First thing comes to my mind is the Hall effect. Any directional ion or electron flow will experience a force (depending on the orientation with respect to the magnetic field). So if the magnet is very strong, I think some of the ion channels for action potential generation and propagation would malfunction. (11 mT stopped action potentials for a while but recovered in mouse as reported here.)

However, according to these papers static magnetic fields has little biological effect, and it seems to be reversible. But, this reports genotoxicity in 4.5T (in vitro), and developmental disorders in 1.5T (in vivo, mouse). Contradictory reports indicate we do not know the full answer yet as usual.


"Strong" is en entirely relative term, but given the number of MRI's performed, its pretty clear that fields several orders of magnitude larger than the Earth's background 0.5 gauss are at least "mostly harmless" with an exposure of limited duration.

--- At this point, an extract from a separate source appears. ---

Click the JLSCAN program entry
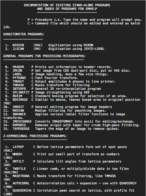The height and width of the screenshot is (196, 146). 55,49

From an FDA publication regarding MRI scanners:

There are no known harmful side-effects associated with temporary exposure to the strong magnetic field used by MRI scanners. However, there are important safety concerns to consider before performing or undergoing an MRI scan.

This article describes human brain imaging with a 9.4T instrument, although this is about 10x larger than the strength of most MRIs. Note that "no detrimental effects" does not mean zero effects, but this is starting to get into the range of the 25T described above. There are 20T+ MRI machines avaialble, but I could not find an article describing use on live organisms. There is just this one on dead mice parts.